What version of C# are you using, out of curiousity?  The above was made with 2005.. 

Bill

----------


## MacMagnus

Thanks Bill, 
as You said, clean and simple!

// Magnus;

----------


## tuffc

I just stumble upon this, it is great.
Now when i run it on my local machine it works great, but when I put it on my server i get a Expression cannot be evaluated, please use a valid C# expression" error on any expression. Any idea how to fix that? 

and yes i realize this was posted a year ago

----------


## MacMagnus

probaly access rights...

This settings works for me with default settings on IIS on my server....

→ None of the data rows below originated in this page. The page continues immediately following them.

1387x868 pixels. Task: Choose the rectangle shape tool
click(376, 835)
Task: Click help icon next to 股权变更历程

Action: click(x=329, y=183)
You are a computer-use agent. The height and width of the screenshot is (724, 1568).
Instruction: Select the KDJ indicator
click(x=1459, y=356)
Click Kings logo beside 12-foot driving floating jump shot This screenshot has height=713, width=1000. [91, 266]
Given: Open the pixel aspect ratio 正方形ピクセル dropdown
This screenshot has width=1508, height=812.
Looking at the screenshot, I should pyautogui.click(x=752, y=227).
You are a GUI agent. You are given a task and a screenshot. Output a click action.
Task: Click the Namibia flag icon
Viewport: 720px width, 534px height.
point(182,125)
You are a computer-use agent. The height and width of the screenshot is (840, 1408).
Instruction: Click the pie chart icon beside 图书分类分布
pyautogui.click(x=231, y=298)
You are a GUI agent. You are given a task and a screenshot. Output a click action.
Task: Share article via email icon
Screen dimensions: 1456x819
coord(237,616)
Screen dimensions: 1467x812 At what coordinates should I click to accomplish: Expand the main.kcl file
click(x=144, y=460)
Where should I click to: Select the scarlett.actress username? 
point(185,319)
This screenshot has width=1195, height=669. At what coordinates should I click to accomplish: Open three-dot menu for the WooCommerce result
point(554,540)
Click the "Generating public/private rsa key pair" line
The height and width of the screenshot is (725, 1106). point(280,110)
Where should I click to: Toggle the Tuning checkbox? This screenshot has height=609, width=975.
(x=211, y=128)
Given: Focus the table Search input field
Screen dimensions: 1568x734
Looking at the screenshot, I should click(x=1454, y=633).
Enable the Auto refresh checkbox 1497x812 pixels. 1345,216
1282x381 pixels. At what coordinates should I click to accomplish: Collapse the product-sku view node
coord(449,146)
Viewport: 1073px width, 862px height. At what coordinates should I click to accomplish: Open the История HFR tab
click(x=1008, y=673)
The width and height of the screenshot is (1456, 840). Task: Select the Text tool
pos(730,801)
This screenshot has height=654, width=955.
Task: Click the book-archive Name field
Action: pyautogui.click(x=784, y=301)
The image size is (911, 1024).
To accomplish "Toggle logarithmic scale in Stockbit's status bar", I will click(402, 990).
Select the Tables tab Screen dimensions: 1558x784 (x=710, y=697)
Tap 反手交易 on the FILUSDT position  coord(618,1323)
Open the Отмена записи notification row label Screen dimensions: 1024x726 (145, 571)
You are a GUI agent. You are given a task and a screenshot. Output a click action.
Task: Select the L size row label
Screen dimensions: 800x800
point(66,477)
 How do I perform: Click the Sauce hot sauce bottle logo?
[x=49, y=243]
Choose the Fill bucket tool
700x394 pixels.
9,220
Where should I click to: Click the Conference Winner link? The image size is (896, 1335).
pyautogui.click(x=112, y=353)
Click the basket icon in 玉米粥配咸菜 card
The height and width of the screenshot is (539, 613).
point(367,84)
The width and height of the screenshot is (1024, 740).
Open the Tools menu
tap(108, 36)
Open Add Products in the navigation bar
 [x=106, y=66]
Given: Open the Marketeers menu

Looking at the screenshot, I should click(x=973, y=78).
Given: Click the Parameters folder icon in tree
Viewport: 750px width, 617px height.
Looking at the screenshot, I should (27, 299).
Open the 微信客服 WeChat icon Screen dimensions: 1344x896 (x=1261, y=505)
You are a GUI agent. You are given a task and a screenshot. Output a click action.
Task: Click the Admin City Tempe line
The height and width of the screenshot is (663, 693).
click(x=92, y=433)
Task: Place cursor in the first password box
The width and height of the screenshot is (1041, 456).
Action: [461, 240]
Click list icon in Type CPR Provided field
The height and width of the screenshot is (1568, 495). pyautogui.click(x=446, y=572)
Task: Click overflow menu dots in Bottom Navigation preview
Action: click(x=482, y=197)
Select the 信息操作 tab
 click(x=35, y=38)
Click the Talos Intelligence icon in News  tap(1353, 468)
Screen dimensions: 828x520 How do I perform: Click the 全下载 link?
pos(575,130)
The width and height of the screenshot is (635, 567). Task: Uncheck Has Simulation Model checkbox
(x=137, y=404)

CSharpCodeProvider codeProvider = new CSharpCodeProvider();
CompilerParameters compilerParameters = new CompilerParameters();
compilerParameters.GenerateExecutable = false;
compilerParameters.GenerateInMemory = false;

string tmpModuleSource = "namespace ns{" + "using System;" + "class class1{" + "public static string Eval(double[] args){return \"Hello World\";}}} ";

CompilerResults compilerResults = codeProvider.CompileAssemblyFromSource(compilerParameters, tmpModuleSource);


// Magnus;

----------


## tuffc

Thanks for the response.

Everything in that code looks about the same except the false on generateinmemory. I tried that and no go, any other suggestions?

----------


## tuffc

I might want to add that I am using this as a web services using vs.net.

----------


## tmiles

I know the original post was submitted years ago, but wondering if there is a VB example at all.  I have tried to convert the code below to VB.NET 2008 but there is clearly something I am doing incorrectly and don't have the skills to fix.
Trevor

----------


## Ant2100

Hey Trevor,

I stumbled across this:
http://www.vbforums.com/showthread.php?t=397265

I think it may be what you need. It works perfectly in VB.NET 2008.

Anthony

----------